The other mode is the epic: this is the language of Eomer and Faramir and Denethor--always serious, never stumbling, always clear and always dramatic. As the book progresses we dwell more and more in this world, and Aragorn--who, like Gandalf, switches effortlessly back and forth between the two veins, as indeed does Frodo--steadily moves from the familiar to the lofty, until by the time he is king he seems like he has been a legend all along, his ruffianly entrance forgotten. This is the language of the old Germanic adventures Tolkien was steeped in, and whenever hobbits are not present (and often when they are) the whole world is painted with it.

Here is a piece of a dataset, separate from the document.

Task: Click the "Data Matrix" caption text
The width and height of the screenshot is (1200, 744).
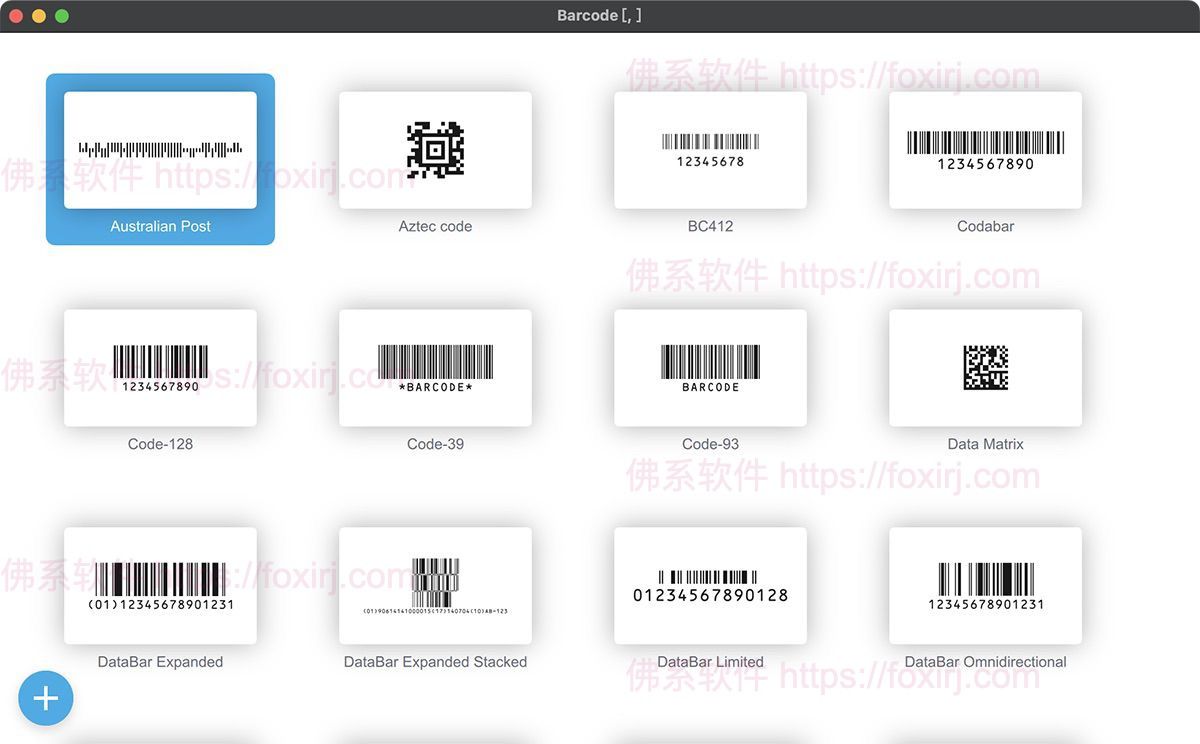Action: [985, 444]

A similar divide exists in Shakespeare, where the high language of drama is verse, and unversed lines denote comedy. In Tolkien there's not such a sharp line between them, and intermediate degrees do exist; Galadriel laughing and telling Frodo "gently are you revenged on me" is on the more dramatic end, but not as distantly so as "begone, foul dwimmerlaik, lord of carrion!" Aragorn's teasing of Merry in the Houses of Healing is actually a discussion of the split between these modes, and exists almost at the midpoint.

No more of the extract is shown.